Social media manager
Following the advent of platforms such as Facebook in 2004, all kinds of companies and organizations increasingly have an active presence across all social media. The number of social media managers on LinkedIn may have doubled in the last seven years, but theirs is no easy job. These professionals direct social media campaigns, create content, and guide responses to consumer comments in order to grow a company’s following, drive sales, and maintain a good reputation.
Digital strategists are responsible for using virtual channels such as company websites, emails, online ads, and corporate blogs to get people talking about, using and ultimately buying their product or service.
Search Engine Optimization (SEO) didn’t exist at the dawn of the millennium, but now it’s quintessential to how companies position themselves online. SEO analysts are marketing professionals who ensure that websites are easily found on search engines like Google, providing recommendations for content to help attract the attention of a wider audience. Their job requires research skills, analytical thinking, knowledge of HTML and CSS, and creativity when it comes to creating and curating content.
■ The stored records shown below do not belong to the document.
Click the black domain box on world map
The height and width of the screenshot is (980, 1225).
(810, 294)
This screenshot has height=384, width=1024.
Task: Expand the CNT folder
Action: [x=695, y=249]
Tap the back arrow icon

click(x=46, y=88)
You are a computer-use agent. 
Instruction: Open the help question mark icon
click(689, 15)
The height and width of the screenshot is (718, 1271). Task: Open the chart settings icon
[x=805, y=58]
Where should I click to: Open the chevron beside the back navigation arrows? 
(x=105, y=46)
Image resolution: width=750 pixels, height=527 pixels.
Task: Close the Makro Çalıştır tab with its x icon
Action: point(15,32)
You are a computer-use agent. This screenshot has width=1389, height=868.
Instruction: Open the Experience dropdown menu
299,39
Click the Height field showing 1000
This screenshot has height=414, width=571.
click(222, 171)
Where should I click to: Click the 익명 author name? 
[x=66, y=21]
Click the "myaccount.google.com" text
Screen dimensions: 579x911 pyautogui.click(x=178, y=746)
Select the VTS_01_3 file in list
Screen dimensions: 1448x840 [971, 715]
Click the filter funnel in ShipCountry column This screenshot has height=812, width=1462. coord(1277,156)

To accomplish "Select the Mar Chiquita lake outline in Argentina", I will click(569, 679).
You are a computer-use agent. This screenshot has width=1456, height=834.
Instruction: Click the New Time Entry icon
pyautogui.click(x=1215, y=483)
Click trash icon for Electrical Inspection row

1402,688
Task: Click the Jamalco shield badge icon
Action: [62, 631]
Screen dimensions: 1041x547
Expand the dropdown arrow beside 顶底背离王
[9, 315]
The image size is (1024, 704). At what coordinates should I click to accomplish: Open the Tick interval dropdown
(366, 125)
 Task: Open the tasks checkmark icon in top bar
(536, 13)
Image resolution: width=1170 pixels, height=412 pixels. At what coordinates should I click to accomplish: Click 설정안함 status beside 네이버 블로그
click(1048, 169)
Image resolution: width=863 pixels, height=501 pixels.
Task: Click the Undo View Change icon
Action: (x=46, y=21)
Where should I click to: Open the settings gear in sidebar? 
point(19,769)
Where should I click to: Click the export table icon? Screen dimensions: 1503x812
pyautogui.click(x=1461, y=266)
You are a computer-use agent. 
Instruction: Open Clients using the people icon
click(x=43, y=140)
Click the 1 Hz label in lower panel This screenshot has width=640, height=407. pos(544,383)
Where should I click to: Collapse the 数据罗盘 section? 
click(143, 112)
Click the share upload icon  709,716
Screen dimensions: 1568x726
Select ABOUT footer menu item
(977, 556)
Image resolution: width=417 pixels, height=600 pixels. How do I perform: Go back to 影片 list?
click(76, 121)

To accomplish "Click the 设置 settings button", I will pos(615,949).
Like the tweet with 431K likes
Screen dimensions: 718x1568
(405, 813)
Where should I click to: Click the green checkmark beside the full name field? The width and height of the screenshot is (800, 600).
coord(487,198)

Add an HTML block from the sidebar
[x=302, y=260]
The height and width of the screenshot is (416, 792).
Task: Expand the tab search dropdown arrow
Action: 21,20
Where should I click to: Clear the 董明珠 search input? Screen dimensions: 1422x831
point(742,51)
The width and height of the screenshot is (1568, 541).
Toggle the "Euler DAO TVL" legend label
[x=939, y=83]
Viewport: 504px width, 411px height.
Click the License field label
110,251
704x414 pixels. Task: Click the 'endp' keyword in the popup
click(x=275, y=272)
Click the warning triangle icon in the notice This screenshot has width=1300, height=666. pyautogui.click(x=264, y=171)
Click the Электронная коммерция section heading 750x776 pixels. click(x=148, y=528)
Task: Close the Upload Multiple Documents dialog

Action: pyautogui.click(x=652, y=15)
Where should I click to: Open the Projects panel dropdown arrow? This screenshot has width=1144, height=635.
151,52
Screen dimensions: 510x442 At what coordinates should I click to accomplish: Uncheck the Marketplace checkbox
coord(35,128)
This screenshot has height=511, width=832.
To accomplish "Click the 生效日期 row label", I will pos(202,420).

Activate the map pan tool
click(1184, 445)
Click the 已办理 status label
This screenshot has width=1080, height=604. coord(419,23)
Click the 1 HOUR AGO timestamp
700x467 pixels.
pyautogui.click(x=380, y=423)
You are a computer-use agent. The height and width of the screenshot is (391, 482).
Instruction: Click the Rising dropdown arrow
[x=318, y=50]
The number of avenues through which companies promote themselves to a community of brand loyalists is growing every day, requiring the role of a community manager. Whether it’s developing a social media campaign or planning a promotional event, these professionals are armed with project management skills and communications expertise to ensure companies put their best foot forward.
Head of culture
In a world where a company’s brand is more visible than ever, so too is corporate culture. More companies are appointing C-suite officials to ensure that HR initiatives—from recruitment to team-building—reinforce organizational values, to attract the best talent and preserve a strong corporate identity.
It might be hard to imagine life without the soundtrack provided by your favorite pop culture or true crime podcasts, but none of the 1.5 million podcasts out there today existed before 2004. Podcast producers generate ideas, book guests, and edit audio to make narration and interviews feel seamless.
A growing number of professions require aerial photo and video footage best acquired with drones. It’s a profession that requires discipline, study, and an FAA license, but the number of opportunities available to drone operators is expected to increase by 100,000 in the next five years.
Fairly new in the design world, motion graphic designers weave together moving pieces—whether they’re visual effects, animation, or other cinematic techniques. As technology advances, new directors and visual identities emerge, and budgets grow, it’s likely that the demand for these professionals will increase.
Telemedicine physician or psychologist
More relevant now than ever before, telemedicine visits made up 20% of all medical appointments in 2020. Similar to traditional healers, telemedicine professionals must translate their bedside manner to virtual formats, using communication skills in addition to traditional training in biology.
A growing number of healthcare professionals devote their time to supporting individuals and families in acquiring and acting on information about their genetic history. Genetic counselors help identify those at possible risk of genetic conditions, and they are trained to present complex information about risks, testing, and diagnosis to their patients.
Sustainability managers are responsible for formulating and implementing green policies for their employers that promote the sustainable use of resources and adhere to industry regulations.
Where technology and finance intersect, FinTech has emerged in the form of new software, applications, and processes used by financial services firms to manage their businesses. Analysts use business models to forecast how investment in new technologies will impact on revenue.